Every Friday here at Flavorwire, we like to gather up the week’s new movie trailers, give them a look-see, and rank them from worst to best — while taking a guess or two about what they might tell us (or hide from us) about the movies they’re promoting. We’ve got new seven trailers this week, featuring Bradley Cooper, Maggie Gyllenhaal, Viola Davis, Orlando Bloom, Kristen Bell, Elijah Wood, Zoe Saldana, and Olivia Wilde. Check ’em all out after the jump, and share your thoughts in the comments.
The Words
Brian Klugman and Lee Sternthal’s turgid drama was, by a good long shot, the worst movie we saw at Sundance — a ponderous movie, tinny and schematic and woefully predictable. Much like the movie, this trailer starts off promisingly enough, giving the broad strokes of the story and showcasing the story within the story (which, when you see the movie, turns out itself to be within yet another story). But when the power-pop hits at 1:45, you’ll want to crawl under your seat — it’s a poorly chosen cue, matched by woefully generic taglines like “some dreams test us” and “some moments change us.” Deep!
Won’t Back Down
Here’s a theme for the week: yet another trailer with a terrible pop song spinning the movie into something upbeat and zippy. (Plus, who calls their movie Won’t Back Down and uses neither Eminem nor Tom Petty?) Not that we were exactly all-in until then; in spite of a trio of our favorite actresses (Maggie Gyllenhaal, Viola Davis, and Holly Hunter), this looks like a not-even-a-little-bit-subtle slab of pro-charter school propaganda, dressed up as a feel-good empowerment crowd-pleaser.

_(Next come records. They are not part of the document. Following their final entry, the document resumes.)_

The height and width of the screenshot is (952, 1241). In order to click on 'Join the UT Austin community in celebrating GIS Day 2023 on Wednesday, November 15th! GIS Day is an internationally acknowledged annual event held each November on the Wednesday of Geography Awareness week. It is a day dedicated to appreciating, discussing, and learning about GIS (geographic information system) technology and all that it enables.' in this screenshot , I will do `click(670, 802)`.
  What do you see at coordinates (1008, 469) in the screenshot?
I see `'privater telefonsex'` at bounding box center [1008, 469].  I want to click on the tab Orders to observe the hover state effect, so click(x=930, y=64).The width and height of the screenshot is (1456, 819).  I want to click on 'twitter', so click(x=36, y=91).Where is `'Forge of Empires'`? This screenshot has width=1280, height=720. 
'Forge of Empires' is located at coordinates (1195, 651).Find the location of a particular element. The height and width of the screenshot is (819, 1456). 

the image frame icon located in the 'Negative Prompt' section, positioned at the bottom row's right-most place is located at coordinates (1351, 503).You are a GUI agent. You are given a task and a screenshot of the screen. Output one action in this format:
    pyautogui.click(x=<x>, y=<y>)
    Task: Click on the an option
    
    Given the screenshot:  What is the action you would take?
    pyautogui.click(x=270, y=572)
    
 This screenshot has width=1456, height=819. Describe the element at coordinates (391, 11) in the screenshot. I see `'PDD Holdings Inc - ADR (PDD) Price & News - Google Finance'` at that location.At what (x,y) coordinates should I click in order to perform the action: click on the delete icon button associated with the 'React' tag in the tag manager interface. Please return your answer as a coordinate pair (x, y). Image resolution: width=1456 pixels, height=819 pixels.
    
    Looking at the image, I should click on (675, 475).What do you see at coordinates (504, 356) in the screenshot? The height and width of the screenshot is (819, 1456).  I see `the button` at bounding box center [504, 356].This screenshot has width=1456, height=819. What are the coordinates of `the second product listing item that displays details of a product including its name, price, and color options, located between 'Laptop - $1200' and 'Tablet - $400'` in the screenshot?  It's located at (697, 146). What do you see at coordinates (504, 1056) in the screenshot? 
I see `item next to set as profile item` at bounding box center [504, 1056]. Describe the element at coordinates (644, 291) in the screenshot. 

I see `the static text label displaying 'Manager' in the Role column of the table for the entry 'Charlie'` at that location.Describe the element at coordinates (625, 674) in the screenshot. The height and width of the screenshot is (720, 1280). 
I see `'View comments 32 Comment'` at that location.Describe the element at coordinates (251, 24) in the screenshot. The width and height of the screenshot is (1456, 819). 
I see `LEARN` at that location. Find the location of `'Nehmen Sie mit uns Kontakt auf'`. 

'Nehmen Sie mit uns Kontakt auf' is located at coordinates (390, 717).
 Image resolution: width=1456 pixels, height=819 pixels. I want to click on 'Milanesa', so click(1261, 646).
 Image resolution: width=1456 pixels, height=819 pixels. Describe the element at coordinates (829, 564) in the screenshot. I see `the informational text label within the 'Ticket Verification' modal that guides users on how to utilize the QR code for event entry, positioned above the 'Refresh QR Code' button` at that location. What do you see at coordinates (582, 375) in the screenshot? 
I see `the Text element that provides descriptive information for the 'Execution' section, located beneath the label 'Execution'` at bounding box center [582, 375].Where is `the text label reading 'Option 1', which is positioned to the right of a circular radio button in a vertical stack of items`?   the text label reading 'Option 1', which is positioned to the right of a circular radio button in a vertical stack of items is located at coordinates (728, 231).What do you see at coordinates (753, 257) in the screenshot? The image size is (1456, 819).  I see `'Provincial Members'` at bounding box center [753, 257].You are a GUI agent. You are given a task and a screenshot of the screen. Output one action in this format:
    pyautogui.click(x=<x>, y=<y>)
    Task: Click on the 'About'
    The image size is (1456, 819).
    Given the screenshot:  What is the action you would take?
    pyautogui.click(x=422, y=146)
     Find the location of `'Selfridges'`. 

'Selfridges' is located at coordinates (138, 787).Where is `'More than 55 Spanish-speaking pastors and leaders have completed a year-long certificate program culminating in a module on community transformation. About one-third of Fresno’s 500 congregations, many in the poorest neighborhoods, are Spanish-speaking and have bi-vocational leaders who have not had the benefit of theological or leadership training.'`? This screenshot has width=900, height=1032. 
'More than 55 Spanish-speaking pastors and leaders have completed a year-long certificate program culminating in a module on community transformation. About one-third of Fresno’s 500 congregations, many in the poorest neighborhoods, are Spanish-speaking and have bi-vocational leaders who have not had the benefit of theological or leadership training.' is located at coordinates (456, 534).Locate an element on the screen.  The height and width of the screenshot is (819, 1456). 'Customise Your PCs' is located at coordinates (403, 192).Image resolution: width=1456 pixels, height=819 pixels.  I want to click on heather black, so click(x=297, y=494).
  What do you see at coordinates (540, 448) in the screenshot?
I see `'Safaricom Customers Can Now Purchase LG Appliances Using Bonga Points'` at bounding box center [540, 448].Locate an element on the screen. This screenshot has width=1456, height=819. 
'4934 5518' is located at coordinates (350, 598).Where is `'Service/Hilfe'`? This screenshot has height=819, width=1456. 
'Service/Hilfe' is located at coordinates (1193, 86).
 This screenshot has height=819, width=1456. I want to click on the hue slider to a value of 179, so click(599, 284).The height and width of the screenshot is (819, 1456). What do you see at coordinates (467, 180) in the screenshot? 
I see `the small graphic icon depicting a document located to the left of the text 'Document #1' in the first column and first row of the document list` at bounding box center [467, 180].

And by the by, producers Walden Media were also behind Waiting for “Superman.” What a remarkable coincidence!
Hit & Run
We’ve softened on Dax Shepard — mostly due to the fine work he’s done, week after week, on Parenthood — and we will always love Kristen Bell, the one and only Veronica Mars, no matter how many When in Romes she churns out. But we do not have high hopes for this little number, a dumb action/crass comedy hybrid that looks uncomfortably close to that Charlie Sheen atrocity The Chase. The trailer standbys are irritating — ah, yes, the profanity covered by horn honks and gunshots — and the throwaway shot of Bell in her underpants is pretty shameless. More than anything, we can’t believe anyone ever is trying to associate their movie with “Sweet Emotion,” a song that inextricably tied to Dazed and Confused forevermore. Is nothing sacred?
The Good Doctor
Your film editor could go the rest of his days without seeing another Orlando Bloom movie (he’s a handsome fellow, I’ll give you that; it’s that pesky walking and talking convincingly that seems to give him trouble), but his presence is not why this trailer fails. If anything, I spent the first half pleasantly surprised by how compelling the picture seems. The trouble is the second half, wherein we appear to see pretty much everything the movie has to show us. Maybe there are some twists and surprises in store, but fore the most part, this looks less like a trailer than a three-minute Reader’s Digest Condensed Books version of the movie — and that’s not what good trailers are.
Maniac
Maniac was a reasonably successful movie from the 1980s, so it has to be remade (it’s a law, y’know). This NSFW Cannes teaser gives us a taste of said remake, which will apparently feature a lot of point-of-view camera, a fair amount of blood and boobs, some scares, and an Elijah Wood performance that is mighty disturbing. (He may have beaten poor Michael Cera to the punch on this one — the former George Michael indicated on a recent WTF podcast that he badly wanted to play a psychopath, but with his normal mannerisms.) Maniac could be another generic slasher movie, or it could be something more interesting; it’s hard to tell from this short glimpse.
The We and the I
Early word is not good on Michel Gondry’s latest, which premiered this week at Cannes, but whatever problems the film may have, they’re not on display here; this has the potential of being an enjoyable flick in the Spike Lee mold (we’re getting a mini-Do The Right Thing meets public-transit Get on the Bus vibe), and the trailer’s got a nice energy and humor about it. We’ll give it a chance — should it find domestic distribution, which some writers at Cannes think is far from guaranteed.
The Do-Deca-Pentathalon
The latest release from the Duplass Brothers, the DIY filmmakers behind The Puffy Chair, was actually made clear back in 2008, before their crossover into (somewhat) more mainstream filmmaking with Cyrus and Jeff, Who Lives at Home. We’re not sure why it sat on the shelf so long (reviews were mostly positive when it premiered at this year’s SXSW), and as good a hook as it is for the trailer, they probably weren’t waiting to tie it to the Olympics. Whatever the reason, it looks true to their form — low-fi, candid, raw, and funny.